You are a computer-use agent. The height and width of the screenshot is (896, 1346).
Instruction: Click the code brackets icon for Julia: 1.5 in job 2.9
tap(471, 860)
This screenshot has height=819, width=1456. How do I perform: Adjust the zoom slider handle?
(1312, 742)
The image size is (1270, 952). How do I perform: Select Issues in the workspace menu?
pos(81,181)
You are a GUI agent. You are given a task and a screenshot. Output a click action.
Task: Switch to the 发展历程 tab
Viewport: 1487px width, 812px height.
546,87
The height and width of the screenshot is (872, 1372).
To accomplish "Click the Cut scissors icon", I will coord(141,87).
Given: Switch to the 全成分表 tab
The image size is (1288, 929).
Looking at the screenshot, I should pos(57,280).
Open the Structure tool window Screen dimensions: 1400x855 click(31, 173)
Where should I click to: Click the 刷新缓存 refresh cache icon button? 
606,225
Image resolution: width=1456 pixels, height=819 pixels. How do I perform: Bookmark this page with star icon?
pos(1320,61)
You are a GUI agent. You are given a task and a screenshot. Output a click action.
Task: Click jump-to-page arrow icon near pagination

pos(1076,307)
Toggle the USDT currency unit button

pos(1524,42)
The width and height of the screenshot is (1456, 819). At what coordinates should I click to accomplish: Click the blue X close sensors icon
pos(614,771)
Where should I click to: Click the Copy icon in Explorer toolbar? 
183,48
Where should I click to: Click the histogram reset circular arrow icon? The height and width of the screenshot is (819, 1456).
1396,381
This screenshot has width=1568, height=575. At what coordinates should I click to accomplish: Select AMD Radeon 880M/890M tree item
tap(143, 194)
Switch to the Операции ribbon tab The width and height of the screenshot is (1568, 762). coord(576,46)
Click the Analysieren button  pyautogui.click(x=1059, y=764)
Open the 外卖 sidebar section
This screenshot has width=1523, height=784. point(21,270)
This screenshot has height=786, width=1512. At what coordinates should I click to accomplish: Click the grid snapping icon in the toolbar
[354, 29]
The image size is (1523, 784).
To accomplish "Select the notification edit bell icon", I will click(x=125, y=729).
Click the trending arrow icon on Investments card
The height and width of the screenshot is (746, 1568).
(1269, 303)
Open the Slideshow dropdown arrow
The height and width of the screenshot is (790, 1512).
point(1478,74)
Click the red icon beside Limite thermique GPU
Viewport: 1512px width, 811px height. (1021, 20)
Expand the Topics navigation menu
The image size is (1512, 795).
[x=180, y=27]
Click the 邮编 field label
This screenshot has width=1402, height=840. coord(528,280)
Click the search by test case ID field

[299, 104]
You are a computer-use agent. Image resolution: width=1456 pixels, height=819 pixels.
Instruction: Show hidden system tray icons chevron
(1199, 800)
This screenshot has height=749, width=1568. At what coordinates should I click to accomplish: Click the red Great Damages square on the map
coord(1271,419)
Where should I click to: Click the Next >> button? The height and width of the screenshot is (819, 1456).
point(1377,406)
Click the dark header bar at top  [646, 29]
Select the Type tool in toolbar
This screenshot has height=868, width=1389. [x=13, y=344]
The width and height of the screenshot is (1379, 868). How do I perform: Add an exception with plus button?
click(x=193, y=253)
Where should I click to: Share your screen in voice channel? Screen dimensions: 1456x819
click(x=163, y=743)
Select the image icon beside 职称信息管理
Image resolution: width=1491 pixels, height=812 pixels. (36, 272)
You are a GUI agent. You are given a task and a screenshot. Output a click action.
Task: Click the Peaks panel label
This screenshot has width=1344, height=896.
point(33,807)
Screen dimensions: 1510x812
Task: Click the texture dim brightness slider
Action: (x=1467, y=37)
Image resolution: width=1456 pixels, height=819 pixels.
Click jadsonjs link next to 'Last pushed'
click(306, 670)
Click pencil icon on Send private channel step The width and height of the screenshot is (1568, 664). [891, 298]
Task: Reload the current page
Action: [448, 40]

= = =

- **WHAT YOU NEED TO DO**: Scan the data above and copy each line containing the word "will".

- **EXERCISE RESPONSE**:
To accomplish "Click the Cut scissors icon", I will coord(141,87).
To accomplish "Select the notification edit bell icon", I will click(x=125, y=729).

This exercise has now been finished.